Exercise details: Repeat exactly the lines from the start of the entries below through the line containing "Given: Click the iat timestamp 1516239022". Omit the rest.

Material provided:
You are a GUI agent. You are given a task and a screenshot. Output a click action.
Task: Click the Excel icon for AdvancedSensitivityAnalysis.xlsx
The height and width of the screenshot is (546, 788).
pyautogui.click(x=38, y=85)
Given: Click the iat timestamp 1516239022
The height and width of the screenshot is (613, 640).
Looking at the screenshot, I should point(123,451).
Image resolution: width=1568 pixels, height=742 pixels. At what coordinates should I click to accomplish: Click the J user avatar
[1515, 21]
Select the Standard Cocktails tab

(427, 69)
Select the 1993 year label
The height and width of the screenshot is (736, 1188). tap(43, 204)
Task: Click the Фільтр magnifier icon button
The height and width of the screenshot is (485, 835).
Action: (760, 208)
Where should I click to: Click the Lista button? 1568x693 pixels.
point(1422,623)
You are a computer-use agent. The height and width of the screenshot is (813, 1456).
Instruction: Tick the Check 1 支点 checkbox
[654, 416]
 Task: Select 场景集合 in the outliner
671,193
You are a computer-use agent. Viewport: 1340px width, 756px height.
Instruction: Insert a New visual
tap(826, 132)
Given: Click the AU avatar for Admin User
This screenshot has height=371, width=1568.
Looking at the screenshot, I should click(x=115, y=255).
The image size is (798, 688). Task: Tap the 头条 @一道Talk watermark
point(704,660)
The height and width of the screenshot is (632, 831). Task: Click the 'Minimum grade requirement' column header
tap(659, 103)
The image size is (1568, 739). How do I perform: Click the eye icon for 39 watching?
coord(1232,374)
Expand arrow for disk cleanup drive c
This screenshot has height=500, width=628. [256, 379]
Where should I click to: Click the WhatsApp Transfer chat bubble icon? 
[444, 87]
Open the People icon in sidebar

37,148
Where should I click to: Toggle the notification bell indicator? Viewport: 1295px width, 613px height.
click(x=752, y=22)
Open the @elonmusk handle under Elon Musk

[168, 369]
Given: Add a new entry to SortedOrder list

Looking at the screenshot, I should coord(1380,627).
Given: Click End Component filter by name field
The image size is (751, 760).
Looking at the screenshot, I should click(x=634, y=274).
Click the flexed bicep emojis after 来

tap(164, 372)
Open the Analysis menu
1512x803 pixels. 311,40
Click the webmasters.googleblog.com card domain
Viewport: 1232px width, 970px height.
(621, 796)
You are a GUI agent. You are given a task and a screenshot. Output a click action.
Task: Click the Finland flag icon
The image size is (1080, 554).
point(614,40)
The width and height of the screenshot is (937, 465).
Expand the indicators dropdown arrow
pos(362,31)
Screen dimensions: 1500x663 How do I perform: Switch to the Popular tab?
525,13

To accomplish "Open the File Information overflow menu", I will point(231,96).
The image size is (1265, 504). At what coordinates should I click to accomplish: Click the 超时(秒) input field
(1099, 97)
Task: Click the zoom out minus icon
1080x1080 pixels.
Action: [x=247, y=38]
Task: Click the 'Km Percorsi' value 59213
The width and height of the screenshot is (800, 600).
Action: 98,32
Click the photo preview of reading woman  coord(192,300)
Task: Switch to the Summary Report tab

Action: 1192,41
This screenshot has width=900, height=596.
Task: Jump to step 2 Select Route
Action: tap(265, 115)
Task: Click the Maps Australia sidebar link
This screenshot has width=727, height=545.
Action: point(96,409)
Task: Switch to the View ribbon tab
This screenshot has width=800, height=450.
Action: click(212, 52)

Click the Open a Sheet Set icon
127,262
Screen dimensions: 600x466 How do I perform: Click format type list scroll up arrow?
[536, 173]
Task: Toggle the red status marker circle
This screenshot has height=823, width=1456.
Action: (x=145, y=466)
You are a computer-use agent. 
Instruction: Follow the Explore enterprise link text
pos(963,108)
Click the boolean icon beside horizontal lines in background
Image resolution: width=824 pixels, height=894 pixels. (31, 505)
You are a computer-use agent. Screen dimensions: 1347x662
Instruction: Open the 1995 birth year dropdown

Written reply:
You are a GUI agent. You are given a task and a screenshot. Output a click action.
Task: Click the Excel icon for AdvancedSensitivityAnalysis.xlsx
The height and width of the screenshot is (546, 788).
pyautogui.click(x=38, y=85)
Given: Click the iat timestamp 1516239022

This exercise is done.